_WHAT IS EXPECTED_:
In the records that follow, show each line where the word "will" is present.

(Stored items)
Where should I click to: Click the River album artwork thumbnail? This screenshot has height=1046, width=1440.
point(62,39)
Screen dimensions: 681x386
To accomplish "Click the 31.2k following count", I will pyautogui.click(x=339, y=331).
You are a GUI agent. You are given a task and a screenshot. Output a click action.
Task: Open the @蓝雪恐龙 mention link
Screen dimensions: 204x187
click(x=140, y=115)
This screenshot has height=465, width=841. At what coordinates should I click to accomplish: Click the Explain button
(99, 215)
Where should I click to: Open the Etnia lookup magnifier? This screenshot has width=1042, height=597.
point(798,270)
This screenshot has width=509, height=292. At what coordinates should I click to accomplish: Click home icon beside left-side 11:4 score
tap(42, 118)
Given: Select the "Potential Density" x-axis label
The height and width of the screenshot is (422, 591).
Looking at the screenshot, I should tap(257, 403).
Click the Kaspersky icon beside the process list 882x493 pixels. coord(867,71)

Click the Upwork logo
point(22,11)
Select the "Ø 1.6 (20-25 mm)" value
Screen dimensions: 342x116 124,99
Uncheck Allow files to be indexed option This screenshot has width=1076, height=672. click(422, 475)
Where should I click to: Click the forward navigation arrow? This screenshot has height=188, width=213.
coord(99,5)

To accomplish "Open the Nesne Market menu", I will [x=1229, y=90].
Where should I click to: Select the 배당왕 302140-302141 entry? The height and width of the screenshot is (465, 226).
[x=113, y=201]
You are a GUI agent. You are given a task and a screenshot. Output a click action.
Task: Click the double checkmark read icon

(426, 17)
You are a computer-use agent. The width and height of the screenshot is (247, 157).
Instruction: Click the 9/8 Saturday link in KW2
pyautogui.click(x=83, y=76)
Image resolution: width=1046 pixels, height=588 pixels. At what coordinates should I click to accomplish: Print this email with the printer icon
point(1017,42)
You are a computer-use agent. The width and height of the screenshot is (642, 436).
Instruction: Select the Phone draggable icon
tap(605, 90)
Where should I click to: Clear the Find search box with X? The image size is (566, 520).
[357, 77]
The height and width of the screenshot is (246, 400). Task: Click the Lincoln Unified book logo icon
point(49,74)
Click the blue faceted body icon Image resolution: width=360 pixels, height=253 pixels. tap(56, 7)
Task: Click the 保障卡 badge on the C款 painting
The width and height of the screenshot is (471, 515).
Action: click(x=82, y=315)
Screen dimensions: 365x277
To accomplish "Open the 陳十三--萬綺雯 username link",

_YOUR SOLUTION_:
To accomplish "Click the 31.2k following count", I will pyautogui.click(x=339, y=331).
To accomplish "Open the Nesne Market menu", I will [x=1229, y=90].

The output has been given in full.